Why Involve Business Executives in Finding New Technologies?
Thanks to its computerized patient record system, which won a health care industry award in 2002, Maimonides Medical Center in Brooklyn, N.Y., is considered a technology showcase. But the hospital was anything but leading edge when Ann Sullivan became CIO back in 1996: patient billing still required keypunch cards.
Of the many factors in the hospital's IT turnaround, Sullivan considers the involvement of Maimonides' physicians, particularly the heads of its clinical departments, to be among the most important. These doctors envisioned how the system would be used, helped select a vendor, and oversaw its implementation; their backing helped ensure all doctors used the system, according to Sullivan. These clinical service heads remain involved with new technology, accompanying her on site visits to other hospitals, helping the IT department assess how to improve clinical services, and suggesting new technologies such as wireless handhelds. The process works, says Sullivan, because "the physicians are involved in the planning process from initial exploration through implementation."
In this month's survey on adopting new technologies, 53 percent of the respondents say business executives and management are actively involved in finding, evaluating, testing and deploying new technologies at their firms. According to Sullivan and other CIOs we spoke to, the value of their involvement can be summed up in three words: alignment, innovation and acceptance.
CIOs and experts say involving business executives in new technology adoption is crucial to ensuring any new systems using these technologies align with the needs and goals of the enterprise. Business-side involvement is also critical because those needs and priorities aren't immutable. The very act of exploring new technologies can lead these executives to identify new opportunities and needs that IT executives might miss, and redefine priorities accordingly, argues Arvind Malhotra, an assistant professor at the business school of the University of North Carolina at Chapel Hill. For example, Capital One Financial Corp. CIO Gregor Bailar, cowinner of CIO Insight's 2002 Partners in Alignment award, says his McLean, Va.-based company brings together IT and business executives regularly to consider new technologies.

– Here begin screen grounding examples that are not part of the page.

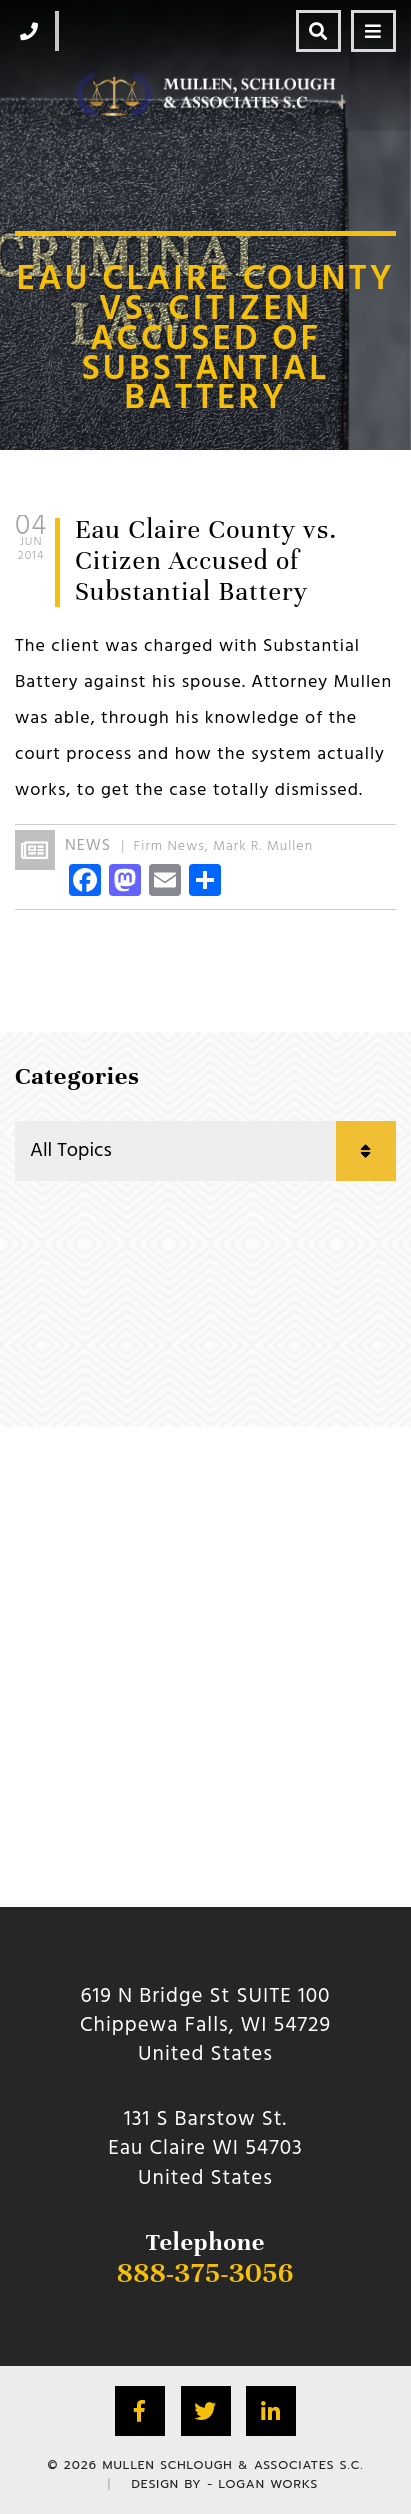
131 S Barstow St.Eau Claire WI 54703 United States (205, 2149)
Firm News (169, 846)
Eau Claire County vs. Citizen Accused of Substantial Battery (206, 560)
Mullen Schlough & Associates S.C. (233, 2465)
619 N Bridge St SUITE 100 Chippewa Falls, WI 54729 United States (205, 2026)
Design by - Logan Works (224, 2484)
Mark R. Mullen (263, 846)
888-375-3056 (205, 2273)
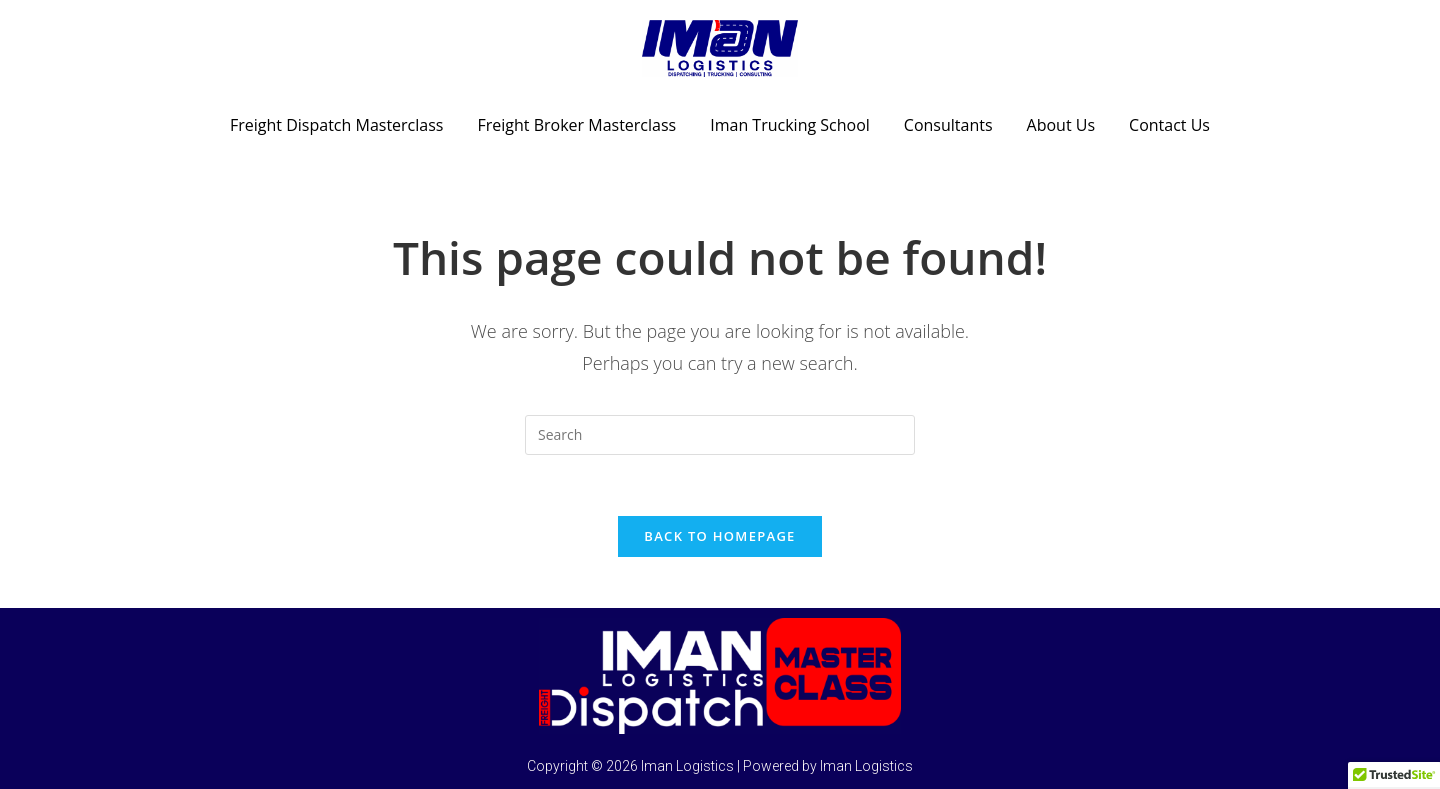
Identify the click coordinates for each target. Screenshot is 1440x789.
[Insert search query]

Capital One recently ran a test that confirmed grid computers could help the company identify good credit-card customers who may no longer be able to keep up with payments, and do so at lower cost and in much less time than a mainframe—just four hours, as opposed to 48. That's critical knowledge for a company with 47 million cardholders. Bailar says it's led the business side to think about the wider implications of grid computing. "All analytical applications with large data sets are candidates" for running on a grid, says CTO Roy Lowrance.
The difference in perspective is the primary reason researchers say CIOs who value innovation need their business counterparts. CIOs value not only their peers' ideas, but also their foresight. "Our senior vice president of marketing constantly says to me, 'Don't do anything that will limit my creativity!'" says Jake Star, the vice president of computer services at Mohegan Sun, the Uncasville, Conn., casino and resort. What he means, Star explains, is that new applications—for instance, a wireless card reader that records points that gamblers earn and spend through the resort's customer loyalty reward program—be built in a way that will allow it to be put to other uses. Now, says Star, whenever a new customer service application is considered, "managers are immediately thinking, 'can we use this wireless device to solve this problem?'" New applications for the readers include checking guests into and out of the hotel and slashing the time required to pay out jackpots—putting gamblers back on the casino floor more quickly.

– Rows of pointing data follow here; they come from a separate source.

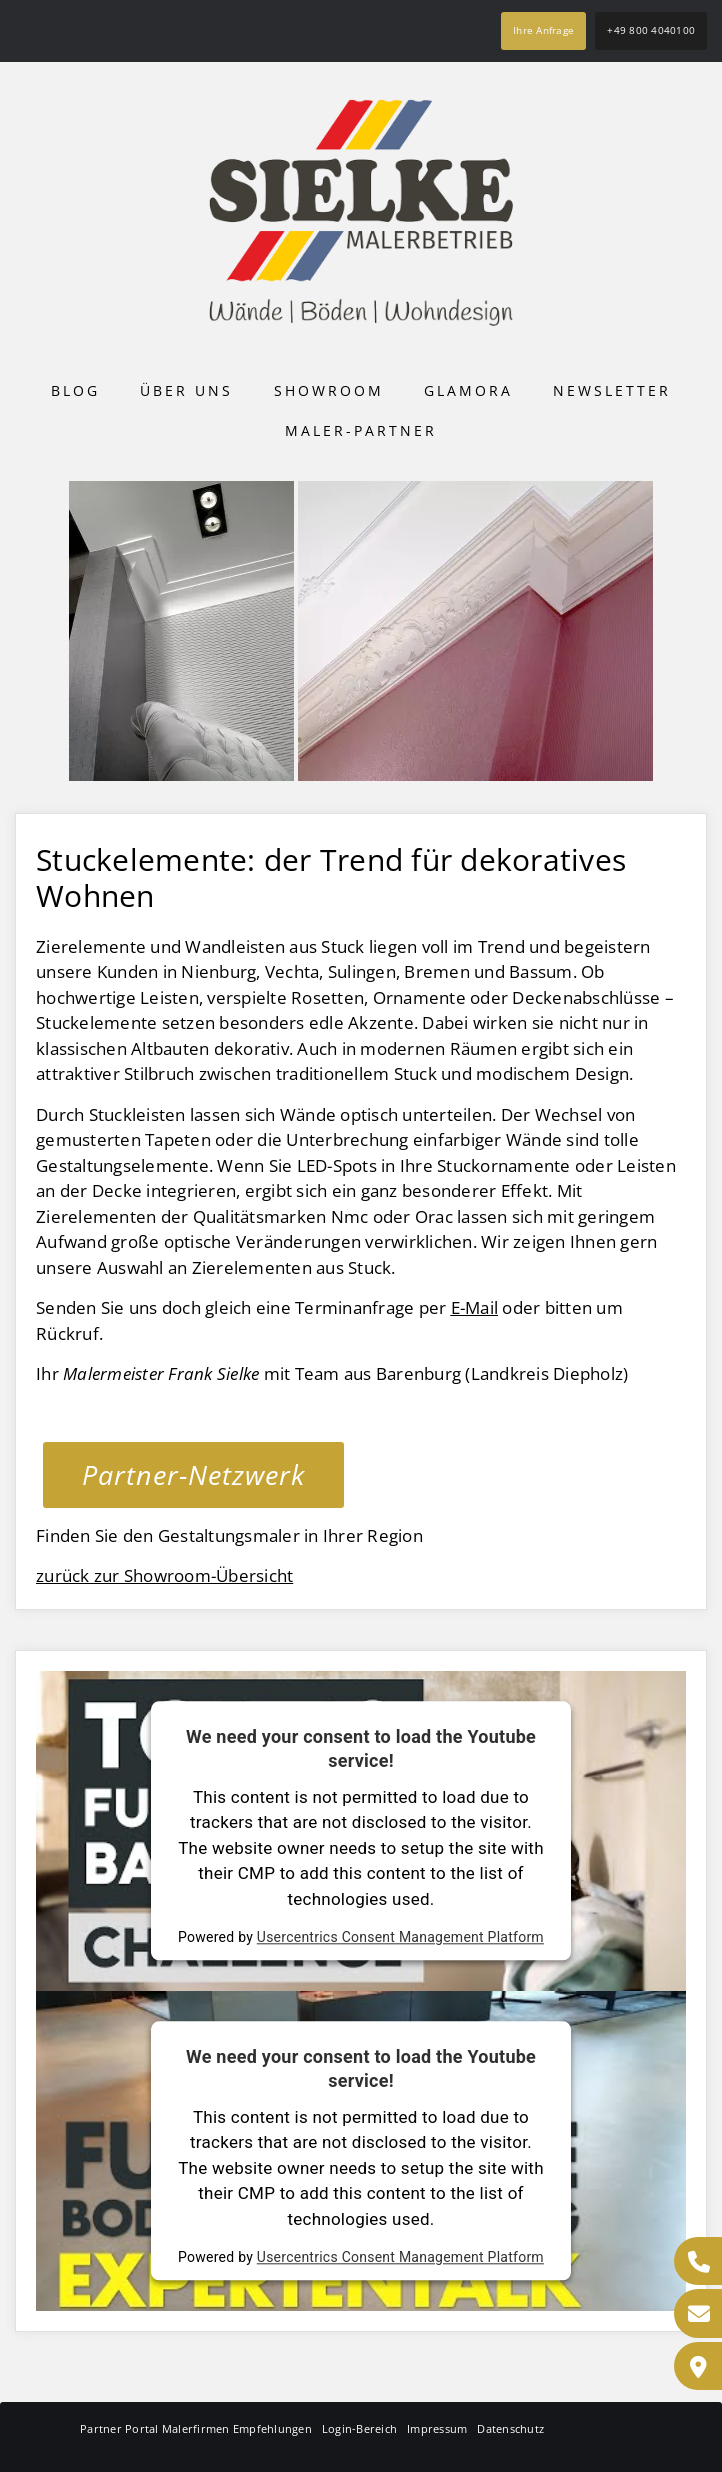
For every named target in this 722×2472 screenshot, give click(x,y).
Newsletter (612, 390)
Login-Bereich (359, 2428)
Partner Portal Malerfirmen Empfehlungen (196, 2428)
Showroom (329, 390)
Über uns (186, 390)
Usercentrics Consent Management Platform (400, 1938)
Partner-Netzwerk (193, 1474)
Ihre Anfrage (543, 30)
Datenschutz (510, 2428)
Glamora (468, 390)
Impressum (437, 2428)
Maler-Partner (361, 430)
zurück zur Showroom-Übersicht (164, 1575)
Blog (75, 390)
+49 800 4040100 (651, 30)
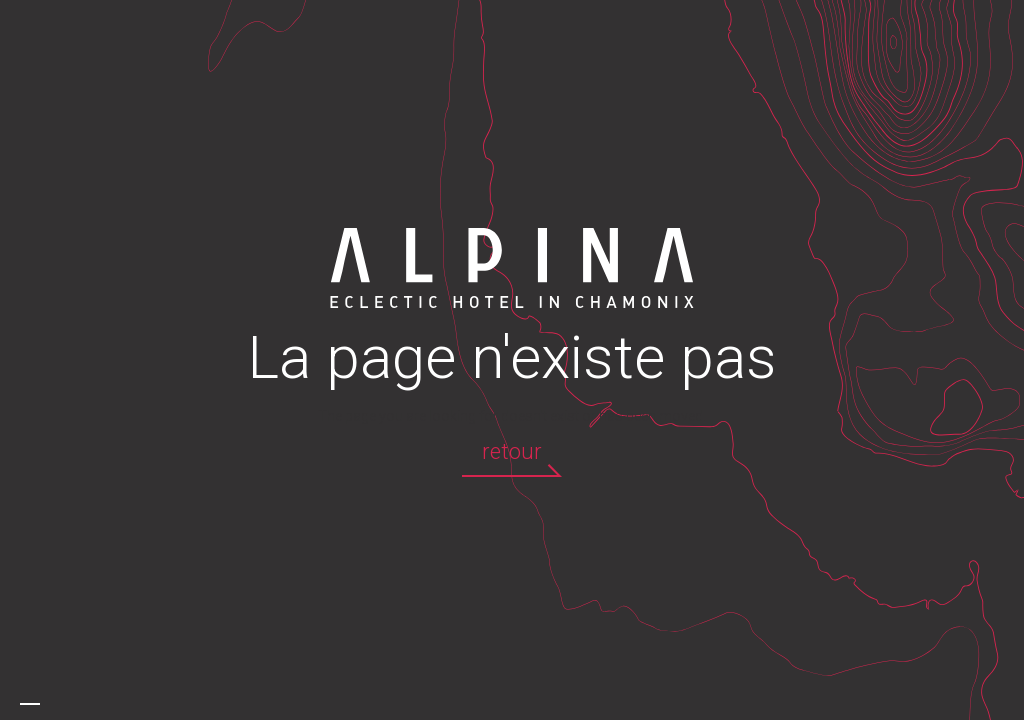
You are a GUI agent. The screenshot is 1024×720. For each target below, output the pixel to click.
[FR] (30, 704)
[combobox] (30, 704)
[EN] (50, 704)
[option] (50, 704)
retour (512, 451)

Among the nine IT executives we spoke to for this article, the most commonly cited payoff of involving business executives with new technologies is greater acceptance of new systems. "The biggest benefit is buy-in," says Dr. David Morgan, the CIO of Bexar County, Texas."The success of projects is much higher...you see more interest and excitement." Morgan holds regular meetings with county officials, in large part to share ideas and present new technologies, and assigns feasibility studies. The result has been several new systems, including a project to post all county land records on the Web.
Involvement not only wins buy-in from the executives, but from rank-and-file employees. Management support is a huge predictor of use by these systems' intended end users, according to Ritu Agarwal, a University of Maryland business school professor who has studied technology adoption.
Given the importance of involving business executives in new technology adoption, it's no wonder that our survey found that successful companies are far more likely to actively involve these executives than less successful companies. The mystery is why 47 percent of our respondents do not.